Overall, these methods seem to provide complementary interpretations and information. The LMM and LPCM are the most powerful methods on simulated data, while the TUDD/TDD approach gives more clinically understandable results. Thus, one method does not outperform the others and we would recommend combining the LMM and TTD/TUDD approaches, except for single-item scales, for longitudinal analysis of HRQoL data (if HRQoL is a secondary endpoint) in cancer clinical trials.

This statement has been supported by the glioblastoma trials previously cited [7, 8]. In fact, a secondary paper on HRQoL data has been published for AVAglio trial using both LMM and TTD approaches [30], which enabled the comparison of the results with the RTOG0825 trial [8]. For single-item scales, the TTD/TUDD approach is not appropriate, and LPCM is more appropriate than LMM and seems easy to implement because, in this case, LPCM is only a classical GLMM for ordinal data.

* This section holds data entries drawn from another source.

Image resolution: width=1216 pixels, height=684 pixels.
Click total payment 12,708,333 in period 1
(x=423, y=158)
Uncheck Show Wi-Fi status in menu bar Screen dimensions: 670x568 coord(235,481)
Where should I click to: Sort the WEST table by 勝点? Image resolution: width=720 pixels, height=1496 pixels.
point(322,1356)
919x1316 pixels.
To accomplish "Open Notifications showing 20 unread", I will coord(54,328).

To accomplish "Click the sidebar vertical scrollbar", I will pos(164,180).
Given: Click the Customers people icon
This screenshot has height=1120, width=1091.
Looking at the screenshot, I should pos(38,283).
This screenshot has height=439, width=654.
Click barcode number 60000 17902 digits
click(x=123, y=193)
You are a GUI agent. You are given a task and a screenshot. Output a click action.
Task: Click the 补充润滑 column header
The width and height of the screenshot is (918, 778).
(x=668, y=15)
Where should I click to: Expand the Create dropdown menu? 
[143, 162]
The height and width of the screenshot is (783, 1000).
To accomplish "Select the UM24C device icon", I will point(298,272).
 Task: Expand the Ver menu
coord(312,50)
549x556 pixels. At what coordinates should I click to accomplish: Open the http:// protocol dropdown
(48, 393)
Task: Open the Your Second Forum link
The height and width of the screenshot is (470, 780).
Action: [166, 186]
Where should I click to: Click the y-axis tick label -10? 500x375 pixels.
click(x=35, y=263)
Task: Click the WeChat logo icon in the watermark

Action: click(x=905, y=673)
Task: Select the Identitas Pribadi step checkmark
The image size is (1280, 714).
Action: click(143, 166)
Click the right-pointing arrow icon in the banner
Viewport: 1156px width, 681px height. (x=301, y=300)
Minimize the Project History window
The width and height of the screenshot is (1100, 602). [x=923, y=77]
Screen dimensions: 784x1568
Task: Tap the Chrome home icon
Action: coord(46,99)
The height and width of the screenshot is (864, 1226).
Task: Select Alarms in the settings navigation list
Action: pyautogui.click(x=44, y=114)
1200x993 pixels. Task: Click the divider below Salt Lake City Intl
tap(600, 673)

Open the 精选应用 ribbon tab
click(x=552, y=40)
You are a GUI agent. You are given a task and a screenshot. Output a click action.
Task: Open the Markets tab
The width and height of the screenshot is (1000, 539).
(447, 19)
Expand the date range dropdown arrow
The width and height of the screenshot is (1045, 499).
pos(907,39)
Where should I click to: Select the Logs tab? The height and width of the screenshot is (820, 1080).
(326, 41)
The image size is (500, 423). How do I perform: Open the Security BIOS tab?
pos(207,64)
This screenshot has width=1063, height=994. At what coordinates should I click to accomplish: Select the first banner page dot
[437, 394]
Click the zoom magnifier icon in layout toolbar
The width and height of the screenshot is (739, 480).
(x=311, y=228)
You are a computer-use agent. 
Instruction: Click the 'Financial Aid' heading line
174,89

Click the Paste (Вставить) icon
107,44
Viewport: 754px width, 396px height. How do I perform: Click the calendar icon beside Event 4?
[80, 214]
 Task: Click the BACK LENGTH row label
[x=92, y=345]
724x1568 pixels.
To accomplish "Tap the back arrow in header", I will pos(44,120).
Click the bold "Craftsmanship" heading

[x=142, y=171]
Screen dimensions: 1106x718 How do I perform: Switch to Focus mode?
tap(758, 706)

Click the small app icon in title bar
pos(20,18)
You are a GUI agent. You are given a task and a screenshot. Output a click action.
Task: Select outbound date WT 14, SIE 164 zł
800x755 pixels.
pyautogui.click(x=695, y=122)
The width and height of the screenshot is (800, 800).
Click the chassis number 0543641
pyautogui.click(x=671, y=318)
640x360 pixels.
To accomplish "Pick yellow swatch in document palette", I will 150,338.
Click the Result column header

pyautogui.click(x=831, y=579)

An article fully dedicated to reporting HRQoL data should be systematically proposed after the first publication of the trial’s results and should be written according to the recommendations of Calvert et al. [31]. In particular, statistical approaches for dealing with missing data (such as sensitivity analysis with joint modeling) and type I error adjustment must be explicitly detailed. Moreover, it is highly recommended and appreciated when the HRQoL results are published relatively soon after the main paper comes out.

Our work and views are consistent with the objective of the SISAQOL Consortium [32, 33] to propose recommendations for standardizing analyses of patient-reported outcome data in cancer clinical trials. Indeed, before planning clinical cancer trials with HRQoL as a primary/co-primary endpoint, it is essential to harmonize the methodology for HRQoL analysis and the reporting of the results. This seems the most reliable way to obtain comparative results between trials in order to make assumptions to plan future clinical trials.

Conclusion

In conclusion, these results pledge for the recommendation to use both longitudinal methods LMM and TTD/TUDD (except for single-item scales) in HRQoL-specific publications to move towards becoming a consensus. The choice of the method should be also guided by the clinical objective, depending on whether the objective is to show a difference in the evolution of the mean score over time (LMM, LPCM) or a difference in the risk of HRQoL deterioration over time (TTD/TUDD).

Standardization of the longitudinal analysis of HRQoL is an essential step towards confirming its position as a primary or co-primary endpoint in cancer clinical trials, ultimately leading to a change in clinical practice in light of HRQoL data.